__À faire__
A. Répondez à ces questions sur le récit de voyage en Alaska :
(i) Combien de jours faut-il pour aller de Denali National Park à Fairbanks ?
(ii) Que le père offre-t-il aux voyageurs au moment de repartir ?
(iii) Quelle est la première frontière que franchissent les voyageurs ?
B. Rédigez la suite du récit de voyage en Alaska à partir de sa dernière phrase.

À la recherche du soleil

C’est sous les nuages, mais plein de motivation que nous repartons. Malheureusement pour nous, la pluie est toujours présente et semble nous suivre. Il nous faudra deux jours depuis Denali National Park pour atteindre Fairbanks, la deuxième plus grande ville de l’Alaska après Anchorage. Nous ne nous tardons pas, nous souhaitons retrouver au plus vite le soleil. Cependant, Fairbanks marque une grande transition. En effet, nous dévions de cap : à partir de maintenant, chaque kilomètre parcouru le sera vers le sud. Fairbanks sera donc le point le plus au nord que nous atteindrons pendant ce voyage. Tout un symbole. Pour marquer le coup, nous effectuons un petit détour pour récupérer notre « Certificat du Cercle Polaire Arctique » et continuons en direction du Canada.  9 Aout 2019. Nous roulons depuis déjà 3 heures, essuyant averse après averse. Nous dépassons une voiture arrêtée sur le bas-côté. Nous pensons au début qu’ils ont un pneu crevé ou une panne en tout genre, mais non. Un père et ses deux fils s’agitent, à côté d’un orignal (un élan) mort. Il gît sur la chaussée dans une mare de sang. Le père nous explique que quelqu’un a dû le renverser dans la matinée, lui a tranché la gorge et est parti. Le corps de l’animal est encore chaud, ça vient d’arriver. En Alaska rien ne se perd, toute denrée alimentaire est précieuse. Nous assistons à une scène assez surréaliste, le plus jeune des enfants tient les pattes de l’orignal en l’air, pendant que son père le vide de ses entrailles. Au moment de repartir, le père nous tend un bout de steak en cadeau, plus frais que ça, impossible. Ce soir, ce sera donc steak d’orignal pour le souper. 
Il nous faudra encore patienter deux jours avant que la pluie ne cesse enfin. Petit à petit, le voile blanc disparait, nous laissant apercevoir l’Alaska que nous étions venus chercher. Les premiers rayons de soleil nous éblouissent, nous réjouissent. Nous retrouvons par la même occasion la chaleur, quel bonheur. Notre vie de nomade est désormais tellement liée à la météo. Nous en profitons pour réduire un peu la cadence. De nouveau nous traversons des grandes zones de rien, mais cette fois nous pouvons enfin en profiter. Grosses pauses lunch et bivouacs prestiges. Nous faisons même un arrêt dans un petit camping avec douche chaude, en compagnie de Sven & Carina et de Linden, Jake & Mabel (3 boondogglers), d’autres voyageurs à vélo rencontrés sur la route. Très belle soirée. Nous reprenons la route, et même si ce n’est que pour quelques jours, nous passons notre première frontière : la province du Yukon au Canada.

__Données sources__
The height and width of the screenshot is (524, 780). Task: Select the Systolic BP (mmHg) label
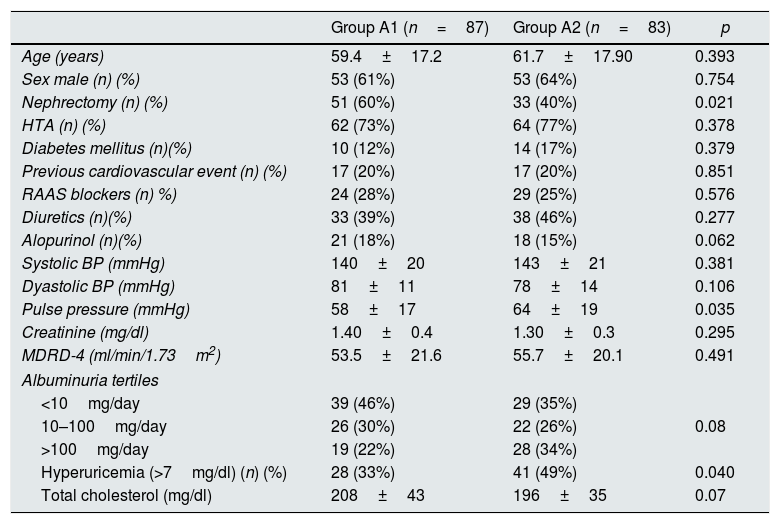pos(93,263)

__Résultats de l'exercice__
A.
(i) Deux jours.
(ii) Un bout de steak d'orignal.
(iii) La province du Yukon au Canada.

B.
13 Août 2019. Coup dur, on se réveille sous des trombes d’eau. La pluie nous a de nouveau rattrapés Avec autorisation du gérant, nous avons dormi derrière un petit motel. Très accueillant, il nous invite à prendre un café au chaud et même à profiter d’une douche chaude avant qu’une des chambres ne soit nettoyée. Nous vérifions la météo et les nouvelles ne sont pas bonnes. Nous allons avancer en même temps que la pluie. Encore une fois, 4 jours de pluie sans rien pour s’abriter sur la route. Nous sommes un peu perdus, et démoralisés. Que faire … Rouler sous la pluie ENCORE, attendre quelques jours ici ou faire du stop, avancer de 350km pour devancer ce nuage de pluie? Décision prise, nous ferons du stop. Contre toute attente, nous attendrons à peine 30 minutes sur le bord de la route. C’est Bryan et son chien Burton qui nous acceptent à bord de leur camping-car. Les paysages défilent à toute allure. C’est assez déstabilisant, nous avons tous les deux la sensation de sauter une étape. Ces kilomètres on aurait voulu les parcourir à vélo. Mais l’ambiance dans le camping-car est à la fête et on passe un très bon moment tous ensemble. C’est à Haines Junction, autour d’une bière que nous célébrons le soleil.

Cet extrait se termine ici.